As your Emacs session goes on, as you visit files and run programs and do all the things you can do with it, buffers start piling up. They seem to come from nowhere, and before you know it, you are finding them behind the couch, under your bed, you trip over them in the hall. And then when you need to switch back to a buffer that you last looked at the day before, you have to sift through that pile to find the one you want.
A quick C-x C-b brings up Emacs's default buffer manager,
buffer-menu-mode. It is a fairly straightforward mode, which lists all
open buffers, allows you to jump to any particular one, to save or
delete a group of buffer, and other basic buffer-related tasks. Good
enough when getting started with Emacs.

But once you've been working in Emacs long enough and your open buffers start piling up, buffer-menu-mode no longer cuts it. The more clothes you have, the more you are in need of a way to organize them, to put them away into drawers, to have a system that makes sense out of the chaos. And the same is true for your buffers.
Ibuffer-Mode
Fortunately, Emacs provides a better alternative, called ibuffer-mode,
included in GNU Emacs as of version 22. To give it a try, simply run
M-x ibuffer to open a new buffer in ibuffer-mode. It shares a number
of similarities with dired mode, and therefore should be easy to
pick up and start performing simple operations on buffers.

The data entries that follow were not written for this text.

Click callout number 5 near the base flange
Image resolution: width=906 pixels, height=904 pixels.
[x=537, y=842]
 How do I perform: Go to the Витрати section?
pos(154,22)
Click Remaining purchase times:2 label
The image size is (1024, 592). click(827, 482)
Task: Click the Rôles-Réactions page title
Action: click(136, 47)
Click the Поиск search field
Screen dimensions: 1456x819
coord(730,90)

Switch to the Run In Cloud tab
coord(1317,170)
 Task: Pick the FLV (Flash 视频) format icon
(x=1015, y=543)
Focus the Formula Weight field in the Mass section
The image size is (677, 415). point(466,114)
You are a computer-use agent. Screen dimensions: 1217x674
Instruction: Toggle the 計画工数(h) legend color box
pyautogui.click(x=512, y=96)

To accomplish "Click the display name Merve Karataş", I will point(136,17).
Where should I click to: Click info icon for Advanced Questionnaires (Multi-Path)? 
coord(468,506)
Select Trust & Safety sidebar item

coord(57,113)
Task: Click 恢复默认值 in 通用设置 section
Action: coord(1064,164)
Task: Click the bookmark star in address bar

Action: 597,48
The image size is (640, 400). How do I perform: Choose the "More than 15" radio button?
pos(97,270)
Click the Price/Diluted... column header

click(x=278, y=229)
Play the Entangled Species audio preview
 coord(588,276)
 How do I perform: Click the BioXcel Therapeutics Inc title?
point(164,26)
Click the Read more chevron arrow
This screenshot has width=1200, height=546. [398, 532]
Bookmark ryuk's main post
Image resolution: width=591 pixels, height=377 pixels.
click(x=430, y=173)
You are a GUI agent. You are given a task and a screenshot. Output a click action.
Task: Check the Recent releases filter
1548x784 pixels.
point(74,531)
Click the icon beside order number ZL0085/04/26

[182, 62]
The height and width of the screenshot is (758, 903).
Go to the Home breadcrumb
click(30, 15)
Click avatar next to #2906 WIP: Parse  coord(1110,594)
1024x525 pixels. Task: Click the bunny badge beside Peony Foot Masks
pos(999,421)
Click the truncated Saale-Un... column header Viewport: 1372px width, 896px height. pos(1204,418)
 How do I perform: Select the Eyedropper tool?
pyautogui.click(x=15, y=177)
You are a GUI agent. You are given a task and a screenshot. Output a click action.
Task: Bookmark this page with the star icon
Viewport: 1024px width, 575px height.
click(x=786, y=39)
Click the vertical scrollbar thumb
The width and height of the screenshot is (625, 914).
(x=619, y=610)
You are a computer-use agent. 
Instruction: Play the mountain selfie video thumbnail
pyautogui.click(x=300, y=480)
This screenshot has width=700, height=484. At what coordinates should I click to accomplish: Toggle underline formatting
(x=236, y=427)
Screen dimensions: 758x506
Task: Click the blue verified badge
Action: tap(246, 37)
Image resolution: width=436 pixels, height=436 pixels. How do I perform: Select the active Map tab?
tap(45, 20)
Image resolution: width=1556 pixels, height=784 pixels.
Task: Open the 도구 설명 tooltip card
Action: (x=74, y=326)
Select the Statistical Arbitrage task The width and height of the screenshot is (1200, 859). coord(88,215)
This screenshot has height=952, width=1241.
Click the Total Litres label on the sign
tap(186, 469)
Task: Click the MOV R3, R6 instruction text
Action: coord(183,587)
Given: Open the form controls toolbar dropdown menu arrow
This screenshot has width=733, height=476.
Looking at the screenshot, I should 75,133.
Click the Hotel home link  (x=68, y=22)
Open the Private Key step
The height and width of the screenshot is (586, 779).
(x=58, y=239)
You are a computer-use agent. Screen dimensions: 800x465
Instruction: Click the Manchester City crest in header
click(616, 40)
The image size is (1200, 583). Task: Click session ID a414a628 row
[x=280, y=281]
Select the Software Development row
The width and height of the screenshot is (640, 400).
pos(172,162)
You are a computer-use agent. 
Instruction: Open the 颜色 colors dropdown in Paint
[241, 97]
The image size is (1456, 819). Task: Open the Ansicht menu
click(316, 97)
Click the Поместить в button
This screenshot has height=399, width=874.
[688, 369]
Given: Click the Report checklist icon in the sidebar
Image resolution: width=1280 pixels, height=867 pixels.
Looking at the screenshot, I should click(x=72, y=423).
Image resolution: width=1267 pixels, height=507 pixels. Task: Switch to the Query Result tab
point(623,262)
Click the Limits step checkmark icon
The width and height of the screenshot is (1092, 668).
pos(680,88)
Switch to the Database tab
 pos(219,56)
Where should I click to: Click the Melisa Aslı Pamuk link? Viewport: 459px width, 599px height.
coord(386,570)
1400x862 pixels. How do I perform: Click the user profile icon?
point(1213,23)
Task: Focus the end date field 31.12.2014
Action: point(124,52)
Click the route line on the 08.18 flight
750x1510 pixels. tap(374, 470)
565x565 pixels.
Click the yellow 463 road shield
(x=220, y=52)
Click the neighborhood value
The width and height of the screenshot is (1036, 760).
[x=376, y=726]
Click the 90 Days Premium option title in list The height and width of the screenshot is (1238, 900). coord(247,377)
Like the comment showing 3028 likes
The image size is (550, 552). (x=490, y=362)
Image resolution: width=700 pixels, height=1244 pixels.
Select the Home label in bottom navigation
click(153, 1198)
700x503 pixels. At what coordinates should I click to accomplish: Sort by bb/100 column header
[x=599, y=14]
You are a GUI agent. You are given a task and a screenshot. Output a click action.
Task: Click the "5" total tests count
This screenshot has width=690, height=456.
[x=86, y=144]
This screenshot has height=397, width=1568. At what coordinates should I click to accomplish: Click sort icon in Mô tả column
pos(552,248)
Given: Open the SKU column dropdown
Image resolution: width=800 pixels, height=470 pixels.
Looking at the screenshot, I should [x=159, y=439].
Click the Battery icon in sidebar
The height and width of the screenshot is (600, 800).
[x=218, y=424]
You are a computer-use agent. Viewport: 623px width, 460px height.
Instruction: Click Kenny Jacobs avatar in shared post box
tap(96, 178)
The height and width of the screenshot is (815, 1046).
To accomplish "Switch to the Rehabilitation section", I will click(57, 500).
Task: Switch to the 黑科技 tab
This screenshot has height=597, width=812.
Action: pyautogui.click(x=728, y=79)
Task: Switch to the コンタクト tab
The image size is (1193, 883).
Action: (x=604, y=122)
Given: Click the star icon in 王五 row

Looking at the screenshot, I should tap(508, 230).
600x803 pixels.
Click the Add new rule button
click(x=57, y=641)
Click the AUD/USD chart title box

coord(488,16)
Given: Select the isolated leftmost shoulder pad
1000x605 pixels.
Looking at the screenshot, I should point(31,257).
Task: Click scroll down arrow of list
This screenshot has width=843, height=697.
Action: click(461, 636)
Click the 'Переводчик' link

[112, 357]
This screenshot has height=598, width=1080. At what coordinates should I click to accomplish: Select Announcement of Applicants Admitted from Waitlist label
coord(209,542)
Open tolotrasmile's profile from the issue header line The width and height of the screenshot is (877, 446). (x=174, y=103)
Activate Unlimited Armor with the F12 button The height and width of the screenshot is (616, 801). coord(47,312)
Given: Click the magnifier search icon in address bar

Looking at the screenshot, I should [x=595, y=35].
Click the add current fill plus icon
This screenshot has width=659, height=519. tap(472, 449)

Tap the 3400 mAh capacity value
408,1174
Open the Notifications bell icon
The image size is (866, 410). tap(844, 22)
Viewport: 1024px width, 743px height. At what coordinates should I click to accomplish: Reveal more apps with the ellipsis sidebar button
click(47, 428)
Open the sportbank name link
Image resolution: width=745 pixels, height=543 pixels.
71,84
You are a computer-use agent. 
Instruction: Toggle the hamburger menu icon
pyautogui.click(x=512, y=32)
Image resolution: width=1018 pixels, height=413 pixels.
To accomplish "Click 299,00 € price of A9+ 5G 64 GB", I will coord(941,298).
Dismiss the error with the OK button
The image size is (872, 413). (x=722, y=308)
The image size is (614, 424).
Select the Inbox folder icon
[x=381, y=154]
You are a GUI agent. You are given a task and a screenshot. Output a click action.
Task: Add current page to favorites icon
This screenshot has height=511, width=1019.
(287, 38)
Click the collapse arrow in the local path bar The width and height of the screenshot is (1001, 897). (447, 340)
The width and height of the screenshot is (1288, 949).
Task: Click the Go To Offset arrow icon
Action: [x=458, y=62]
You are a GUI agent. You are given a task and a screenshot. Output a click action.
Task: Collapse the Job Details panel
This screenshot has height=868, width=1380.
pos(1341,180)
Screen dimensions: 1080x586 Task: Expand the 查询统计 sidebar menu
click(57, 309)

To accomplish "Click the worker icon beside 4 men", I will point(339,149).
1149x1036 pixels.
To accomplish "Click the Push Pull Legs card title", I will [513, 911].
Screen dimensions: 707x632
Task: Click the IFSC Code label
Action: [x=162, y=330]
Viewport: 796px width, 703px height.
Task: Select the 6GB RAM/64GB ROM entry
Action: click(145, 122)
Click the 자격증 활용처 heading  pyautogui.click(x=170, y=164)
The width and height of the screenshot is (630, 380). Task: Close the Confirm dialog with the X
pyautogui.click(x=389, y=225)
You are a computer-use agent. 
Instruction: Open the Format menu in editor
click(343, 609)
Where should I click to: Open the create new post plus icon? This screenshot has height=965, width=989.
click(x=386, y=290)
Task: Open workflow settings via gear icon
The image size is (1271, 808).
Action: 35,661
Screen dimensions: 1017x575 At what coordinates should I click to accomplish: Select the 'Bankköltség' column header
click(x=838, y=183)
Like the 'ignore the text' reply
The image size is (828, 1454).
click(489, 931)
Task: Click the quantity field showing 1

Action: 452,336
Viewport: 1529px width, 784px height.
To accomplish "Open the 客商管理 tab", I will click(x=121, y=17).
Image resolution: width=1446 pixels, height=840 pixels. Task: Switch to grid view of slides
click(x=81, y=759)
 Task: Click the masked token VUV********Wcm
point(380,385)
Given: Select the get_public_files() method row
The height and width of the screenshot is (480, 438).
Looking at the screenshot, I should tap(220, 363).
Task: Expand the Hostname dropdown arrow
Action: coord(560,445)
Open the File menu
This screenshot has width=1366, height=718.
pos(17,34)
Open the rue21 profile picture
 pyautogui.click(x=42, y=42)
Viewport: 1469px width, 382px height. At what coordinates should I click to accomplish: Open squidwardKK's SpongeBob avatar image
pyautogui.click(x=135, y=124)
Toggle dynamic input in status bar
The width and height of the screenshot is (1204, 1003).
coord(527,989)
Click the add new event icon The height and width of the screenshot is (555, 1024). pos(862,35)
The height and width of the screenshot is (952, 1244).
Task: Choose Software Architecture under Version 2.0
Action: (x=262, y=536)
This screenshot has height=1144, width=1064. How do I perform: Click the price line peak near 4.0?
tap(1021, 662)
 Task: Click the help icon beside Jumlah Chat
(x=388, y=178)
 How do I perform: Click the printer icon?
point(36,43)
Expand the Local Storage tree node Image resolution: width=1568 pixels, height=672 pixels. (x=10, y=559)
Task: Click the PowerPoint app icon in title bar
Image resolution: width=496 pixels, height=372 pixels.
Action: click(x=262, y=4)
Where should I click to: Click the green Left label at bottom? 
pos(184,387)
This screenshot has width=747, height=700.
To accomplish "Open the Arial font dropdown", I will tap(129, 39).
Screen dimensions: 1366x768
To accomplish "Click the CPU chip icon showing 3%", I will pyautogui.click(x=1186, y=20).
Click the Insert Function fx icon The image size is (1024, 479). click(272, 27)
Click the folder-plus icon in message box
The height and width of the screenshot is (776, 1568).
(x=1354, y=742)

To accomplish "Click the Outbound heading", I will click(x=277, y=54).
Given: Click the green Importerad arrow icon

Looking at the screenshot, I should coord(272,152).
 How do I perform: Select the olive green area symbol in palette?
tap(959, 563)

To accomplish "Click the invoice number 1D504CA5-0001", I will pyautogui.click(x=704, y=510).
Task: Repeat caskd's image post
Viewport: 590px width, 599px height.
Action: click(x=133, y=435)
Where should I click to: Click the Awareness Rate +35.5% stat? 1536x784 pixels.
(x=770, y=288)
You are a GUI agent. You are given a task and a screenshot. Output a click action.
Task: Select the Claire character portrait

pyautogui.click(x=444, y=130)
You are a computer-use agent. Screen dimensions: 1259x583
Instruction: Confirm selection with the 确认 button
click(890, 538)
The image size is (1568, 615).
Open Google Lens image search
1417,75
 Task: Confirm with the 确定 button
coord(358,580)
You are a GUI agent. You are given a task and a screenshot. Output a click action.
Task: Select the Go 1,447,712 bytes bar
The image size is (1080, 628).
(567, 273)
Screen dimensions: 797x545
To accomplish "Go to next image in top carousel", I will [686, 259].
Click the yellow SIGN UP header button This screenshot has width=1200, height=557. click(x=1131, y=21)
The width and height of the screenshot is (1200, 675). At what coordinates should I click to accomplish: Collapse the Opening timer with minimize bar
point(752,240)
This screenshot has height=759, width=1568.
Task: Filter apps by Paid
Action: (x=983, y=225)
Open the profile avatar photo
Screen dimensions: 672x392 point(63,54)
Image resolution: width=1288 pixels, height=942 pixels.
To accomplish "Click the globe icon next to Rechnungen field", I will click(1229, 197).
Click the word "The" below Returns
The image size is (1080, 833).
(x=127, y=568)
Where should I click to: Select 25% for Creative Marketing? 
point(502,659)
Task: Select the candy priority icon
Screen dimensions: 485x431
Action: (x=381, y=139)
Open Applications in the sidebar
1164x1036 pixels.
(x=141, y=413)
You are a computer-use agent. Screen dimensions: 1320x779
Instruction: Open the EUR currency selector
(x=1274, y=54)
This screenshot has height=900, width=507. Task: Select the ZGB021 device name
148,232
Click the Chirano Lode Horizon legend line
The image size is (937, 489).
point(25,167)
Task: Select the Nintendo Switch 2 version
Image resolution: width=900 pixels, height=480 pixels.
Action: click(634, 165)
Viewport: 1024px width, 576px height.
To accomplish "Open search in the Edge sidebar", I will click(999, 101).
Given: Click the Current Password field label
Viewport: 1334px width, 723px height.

In the above image you will notice that buffers are grouped into sets under a label, a feature we will discuss later in this post.
Like the default buffer-menu-mode, ibuffer-mode provides a visualization of the current set of buffers and a set of operations you can perform on them. These include operations on individual buffers and sets of selected, or "marked", buffers, as well as operations on the content of a single or set of buffers. The individual buffer commands include removing them, searching their contents, sending their contents to a shell command, and other useful operations. The buffer group operations are where it really becomes a powerful tool. These include:
- Marking
- Filtering
- Grouping
- Sorting
Marking
Marking is a simple concept that translates from other commonly used
Emacs modes such as dired. It provides a way to perform operations
on multiple objects, in this case buffers, by selecting them
individually and then applying an operation to the currently marked
set.

Want to delete a set of buffers all at once? Mark them for deletion by
moving point to each and hitting d, then hit x to execute. Want to
perform an incremental search through multiple buffers at one time?
Mark each one then hit M-s a C-s and start typing your search
term. There are also commands to do search and replace operations, or
to evaluate a lisp form in each. And as always, a simple C-h m
brings up the mode's help buffer so you can get all the details.
Filtering
Ibuffer-mode has powerful and flexible filtering capabilities, allowing you to narrow down the set of displayed buffers with myriad options for filtering criteria.
Filtering commands are all prefixed
with a slash: /, followed by a single character which determines the
kind of filter to apply. You can filter by criteria such as buffer
name, major or minor mode, directory, modified status, file extension,
and more.
Going beyond the application of a simple filter, things get interesting, because filters can be combined into filter pipelines in which they are applied one after the other to get the desired result, and pipelines can be manipulated to easily switch between different views of your set of open buffers.
Filtering Example
As an example, let's say you want to filter your buffer list down to
just the "starred" buffers, the ones that are by convention surrounded
by the asterisk symbol to indicate that they were created by Emacs
itself. Hit / * to apply that filter:

Then you realize you'd like to view all of your Org Mode buffers at
the same time. Add that filter with / RET org-mode. Now the buffer list
is empty since there are no filters that pass both tests:

What you want is to apply both filters separately and combine the
results, using a logical "OR" so that you see those buffers that are
either starred or org-mode. And that is as
easy as hitting / | after having previously inserted both into the pipeline.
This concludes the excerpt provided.